Re: [expath] MongoDB Module: Working Draft

3 views
Skip to first unread message

Hans-Juergen Rennau

unread,
Mar 8, 2015, 6:46:19 PM3/8/15
to christi...@gmail.com, public...@w3.org, exp...@googlegroups.com, dan...@exist-db.org
Hi Christian,

I would like to make a few suggestions concerning the new MongoDB module: one major, several minor.

index management
===============
First of all, I feel we need two functions for creating and dropping indexes, something similar to this:

mongodb:createIndex($client-id as xs:string, $database as xs:string, $collection as xs:string,
$indexDescriptor as map(*), $options as map(*)) as map(*)

mongodb:dropIndex($client-id as xs:string, $database as xs:string, $collection as xs:string,
$indexDescriptor as map(*)) as map(*)

[The returned map is meant to report the success.]

Of course, an index info function would also be useful, like this:
mongodb:getIndexes($client-id as xs:string, $database as xs:string, $collection as xs:string) as map(*)
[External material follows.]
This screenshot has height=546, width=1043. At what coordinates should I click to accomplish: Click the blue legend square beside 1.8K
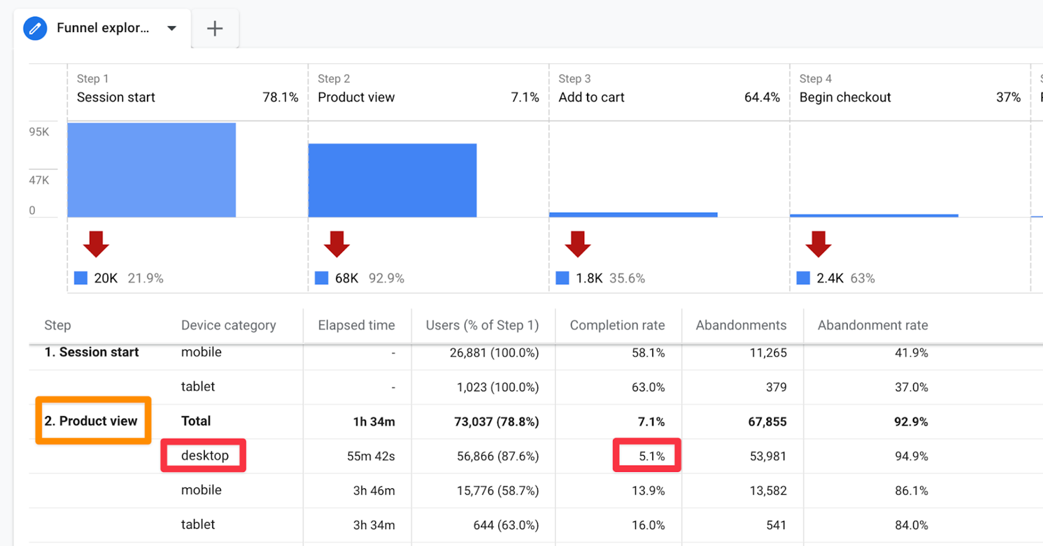click(562, 278)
mongodb:update / return value
========================
When an 'update' call uses the "upsert" option, it may create a new document whose _id should be returned. Therefore I suggest that the return value of mongodb:update should not be empty-sequence(), but either xs:string? or, better, a map containing the values supplied by the 'WriteResult' object when using the mongo shell, for instance:
WriteResult({ "nMatched" : 25, "nUpserted" : 0, "nModified" : 24 })

mongodb:find / options
==================
The spec says about "fields":
   "Restricts the returned fields. The file _id will always be returned."

However, supposing that the XQuery function is equivalent to db.collection.find(), the _id field can be suppressed by the "fields" entry "_id: 0", which can be combined with inclusive and exclusive field selection, alike. I suppose this issue concerns only the spec text, not the intended functionality?

~ ~ ~

Finally an editorial suggestion. Later, the spec might perhaps for each mongodb function specify the equivalence of functionality provided by the function on one hand, and a well-defined MongoDB operation on the other hand: for example the equivalence between mongodb:find and db.collection.find, including the alignment of function parameters and operation parameters. Having established such an equivalence, the normative semantics could be reduced to "providing the result/effect one would have obtained/produced by using the equivalent MongoDB operation"; of course the spec should continue to provide a brief description, but it would be non-normative.

Cheers,
Hans-Jürgen


Dannes Wessels

unread,
Mar 9, 2015, 4:19:36 AM3/9/15
to Hans-Juergen Rennau, christi...@gmail.com, public...@w3.org, exp...@googlegroups.com
Hi,

On Sun, Mar 8, 2015 at 11:46 PM, Hans-Juergen Rennau <hre...@yahoo.de> wrote:

index management
===============
First of all, I feel we need two functions for creating and dropping indexes, something similar to this:

I intentially left these kind of functions out of 'Mongrel' because I think the driver/spec should focus on operational features only. Configuring the database (creation of indices) is not part of that in this idea...... IMO for these things 'native' tooling can and should be used?

regards

Dannes


--
eXist-db Native XML Database - http://exist-db.org
Join us on linked-in: http://www.linkedin.com/groups?gid=35624

Hans-Juergen Rennau

unread,
Mar 9, 2015, 5:08:59 PM3/9/15
to Dannes Wessels, christi...@gmail.com, public...@w3.org, Dannes Wessels, exp...@googlegroups.com
Dannes,

the question is the scope of XQuery applications which we want to enable.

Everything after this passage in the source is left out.